Start of Extracted text

James A. Johnson
James A. Johnson, a Democrat, was the chairman of Walter Mondale’s 1984 presidential campaign and led John Kerry’s vice presidential selection process in 2004. He is a vice chairman of Perseus, L.L.C., which describes itself as “a merchant bank and private equity fund management company headquartered in Washington, D.C.” From 1991 to 1998 Johnson was the chairman and chief executive officer of Fannie Mae.
Jules Witcover interviewed Johnson on April 9, 2007.
For the 2008 elections, what do you think are the prospects for the public-finance system in the race?
Well, it’s a great question. I think you probably know all of this already, but I did the [Eugene] McCarthy, [Ed] Muskie, and [George] McGovern races before the passage of the law in ’73. And I can still remember when people had a lot of cash that they carried around. And we moved from rally to rally with buckets, where you would take money from everybody as you went. And that would fund your next stop, or your next round of commercials, or whatever.
Most people are not trying to prove they are old. But I have been with this for a long time, so I have seen a lot of different versions of it. I was the chair, as you recall, in 1983-84 for [Walter] Mondale. We spent about $200 million total from beginning to end on that effort, including all of the DNC money and other money, but of course took public funds and were very happy to have the matching funds as we went through the primary process. I have watched, through the Clinton period, and obviously now had the great privilege of contributing to four of the people for their March 31 reports, and with the new $2,300 limit.

End of Extracted text
Start of Data listing

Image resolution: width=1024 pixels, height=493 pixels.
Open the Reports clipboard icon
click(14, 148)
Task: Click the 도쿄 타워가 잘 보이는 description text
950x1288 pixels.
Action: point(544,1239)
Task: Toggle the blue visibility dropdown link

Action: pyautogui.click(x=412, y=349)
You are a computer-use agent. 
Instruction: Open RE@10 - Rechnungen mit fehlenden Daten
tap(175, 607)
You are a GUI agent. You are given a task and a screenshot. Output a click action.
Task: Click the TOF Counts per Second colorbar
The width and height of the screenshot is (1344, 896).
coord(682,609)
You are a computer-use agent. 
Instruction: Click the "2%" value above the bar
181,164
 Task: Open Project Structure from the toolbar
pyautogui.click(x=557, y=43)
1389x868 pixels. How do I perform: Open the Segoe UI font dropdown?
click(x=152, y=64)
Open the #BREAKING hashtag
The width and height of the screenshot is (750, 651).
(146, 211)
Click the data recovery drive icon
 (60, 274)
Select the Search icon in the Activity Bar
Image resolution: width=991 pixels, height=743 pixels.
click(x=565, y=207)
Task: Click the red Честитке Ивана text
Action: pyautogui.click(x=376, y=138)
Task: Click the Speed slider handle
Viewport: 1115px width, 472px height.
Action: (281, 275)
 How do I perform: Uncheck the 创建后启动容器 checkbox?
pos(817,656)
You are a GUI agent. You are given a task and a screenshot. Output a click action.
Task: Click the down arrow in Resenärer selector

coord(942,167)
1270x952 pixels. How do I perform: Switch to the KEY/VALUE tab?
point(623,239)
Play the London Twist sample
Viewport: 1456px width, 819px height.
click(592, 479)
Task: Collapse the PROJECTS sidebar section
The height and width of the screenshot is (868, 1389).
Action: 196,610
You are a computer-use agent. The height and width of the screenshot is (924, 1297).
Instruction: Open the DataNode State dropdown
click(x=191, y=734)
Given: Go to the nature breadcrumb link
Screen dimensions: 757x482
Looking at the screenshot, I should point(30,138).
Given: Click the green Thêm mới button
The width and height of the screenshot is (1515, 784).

End of Data listing

What you need to do
• a. According to the James A. Johnson interview, during which years was Johnson chairman and chief executive officer of Fannie Mae?
• b. From the James A. Johnson interview, extract the passage starting at "Well, it’s a" and ending at "commercials, or whatever.".

Answers for this exercise
• a. From 1991 to 1998.

• b.
Well, it’s a great question. I think you probably know all of this already, but I did the [Eugene] McCarthy, [Ed] Muskie, and [George] McGovern races before the passage of the law in ’73. And I can still remember when people had a lot of cash that they carried around. And we moved from rally to rally with buckets, where you would take money from everybody as you went. And that would fund your next stop, or your next round of commercials, or whatever.